-- EXERCISES TO COMPLETE --
1) What mortality rate does the coronavirus text give for MERS?
2) Transcribe part of the coronavirus text, beginning at the words "Having said that, sensible" and stopping after the words "that without vaccination.".
3) Write the next part of the coronavirus text, picking up after its last sentence.

The new Coronavirus is still being understood.
Some facts stand out to me. From those infections that are diagnosed as Coronavirus, there is a 2% mortality rate. This is a lot better than SARS (10%) and MERS (30%), to give two recent examples.
Some media have compared it to the flu and said the flu is a lot worse. If you look at the figures, you realise this is rubbish. For example, in the USA, in one of the most lethal recent seasons, 2014/5, the flu mortality rate was 0.35% (there were 14 million diagnoses, half a million hospitalisations, 50 thousand deaths). Killing six times as many people is not significantly better.
Having said that, sensible people and vulnerable people will have been vaccinated against the flu. Flu vaccines are not particularly effective, so some vaccinated people get the disease, but, even so, the number of infections would probably be twice that without vaccination.

-- Records from a dataset --
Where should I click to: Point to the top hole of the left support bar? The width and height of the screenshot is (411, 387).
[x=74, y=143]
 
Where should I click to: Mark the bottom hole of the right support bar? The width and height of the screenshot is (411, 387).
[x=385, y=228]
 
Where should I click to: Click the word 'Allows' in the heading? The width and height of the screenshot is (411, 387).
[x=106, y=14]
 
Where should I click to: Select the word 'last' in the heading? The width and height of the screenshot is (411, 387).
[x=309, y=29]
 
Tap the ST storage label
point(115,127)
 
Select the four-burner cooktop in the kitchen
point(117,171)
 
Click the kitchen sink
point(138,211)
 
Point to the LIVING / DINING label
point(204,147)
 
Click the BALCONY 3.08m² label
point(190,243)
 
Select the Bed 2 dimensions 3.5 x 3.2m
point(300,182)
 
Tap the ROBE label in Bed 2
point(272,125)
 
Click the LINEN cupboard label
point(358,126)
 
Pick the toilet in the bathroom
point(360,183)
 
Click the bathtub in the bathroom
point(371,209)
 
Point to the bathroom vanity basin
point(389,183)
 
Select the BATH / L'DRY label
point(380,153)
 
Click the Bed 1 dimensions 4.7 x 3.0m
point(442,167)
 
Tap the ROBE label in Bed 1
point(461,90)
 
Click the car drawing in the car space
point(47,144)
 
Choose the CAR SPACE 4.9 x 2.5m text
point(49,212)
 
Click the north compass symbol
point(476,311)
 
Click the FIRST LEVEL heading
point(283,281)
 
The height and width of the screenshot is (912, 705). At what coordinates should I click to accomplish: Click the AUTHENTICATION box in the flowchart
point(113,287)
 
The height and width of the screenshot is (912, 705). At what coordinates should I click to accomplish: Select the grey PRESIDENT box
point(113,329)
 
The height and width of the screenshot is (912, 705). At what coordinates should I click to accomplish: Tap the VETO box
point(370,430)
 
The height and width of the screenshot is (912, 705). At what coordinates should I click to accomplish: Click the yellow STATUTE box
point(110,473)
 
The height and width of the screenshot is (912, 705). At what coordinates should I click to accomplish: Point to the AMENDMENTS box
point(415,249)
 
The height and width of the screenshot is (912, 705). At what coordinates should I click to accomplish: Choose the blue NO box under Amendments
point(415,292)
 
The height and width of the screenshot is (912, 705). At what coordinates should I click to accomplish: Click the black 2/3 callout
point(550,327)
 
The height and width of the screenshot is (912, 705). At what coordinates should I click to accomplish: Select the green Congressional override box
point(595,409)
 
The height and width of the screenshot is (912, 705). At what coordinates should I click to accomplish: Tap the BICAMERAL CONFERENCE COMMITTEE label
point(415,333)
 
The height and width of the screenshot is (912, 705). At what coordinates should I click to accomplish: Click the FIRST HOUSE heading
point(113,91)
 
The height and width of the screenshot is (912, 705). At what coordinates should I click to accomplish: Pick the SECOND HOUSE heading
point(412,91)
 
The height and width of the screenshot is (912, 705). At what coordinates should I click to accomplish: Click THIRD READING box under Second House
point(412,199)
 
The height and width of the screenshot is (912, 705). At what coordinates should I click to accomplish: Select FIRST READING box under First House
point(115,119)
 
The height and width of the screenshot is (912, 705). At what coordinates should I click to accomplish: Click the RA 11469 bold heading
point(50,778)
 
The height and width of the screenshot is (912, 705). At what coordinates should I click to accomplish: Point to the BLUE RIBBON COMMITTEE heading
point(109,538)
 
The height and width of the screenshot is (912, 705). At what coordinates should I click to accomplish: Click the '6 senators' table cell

-- RESPONSES TO THE TASKS --
1) 30%

2)
Having said that, sensible people and vulnerable people will have been vaccinated against the flu. Flu vaccines are not particularly effective, so some vaccinated people get the disease, but, even so, the number of infections would probably be twice that without vaccination.

3)
The Chinese are making an intense effort to contain the disease. They’ve locked down a number of cities, restricted travel, extended holidays, quickly built new hospitals, among many other activities. Had they not done so, the disease would have spread far more rapidly and far further than it has done so already. Excepting their initial response, they’ve been exemplary.
But, even so, the new disease has spread beyond China. Many other countries are seeing a few cases, and are reacting quickly and severely to control the spread of the disease there.
I think all this effort will slow down the spread of the disease, but I don’t think it’ll stop it. It does seem reasonably clear that people can get the virus, and infect others, without realising it. Witness the latest British case, a guy who was unknowingly infected in Singapore, who, as soon as he found out he was at risk, isolated himself and told the authorities, but whom, between infection and discovery, infected some people in France.
It’s not all doom and gloom: slowing down the disease is very important. First of all, it allows everyone to get prepared for when it does arrive: hospitals and emergency services ramp up, specialist products are manufactured in bulk, institutions get ready, well–run businesses organise for trouble, governments prepare the population, people stock up, etc.. Secondly, it gives the medical researchers time to find a treatment (potential treatments are being tested China and Thailand, among other places) before the disease becomes a pandemic, so saving more lives when it does. Finally, it allows time for a vaccine to be developed, controlling the disease in future cold seasons.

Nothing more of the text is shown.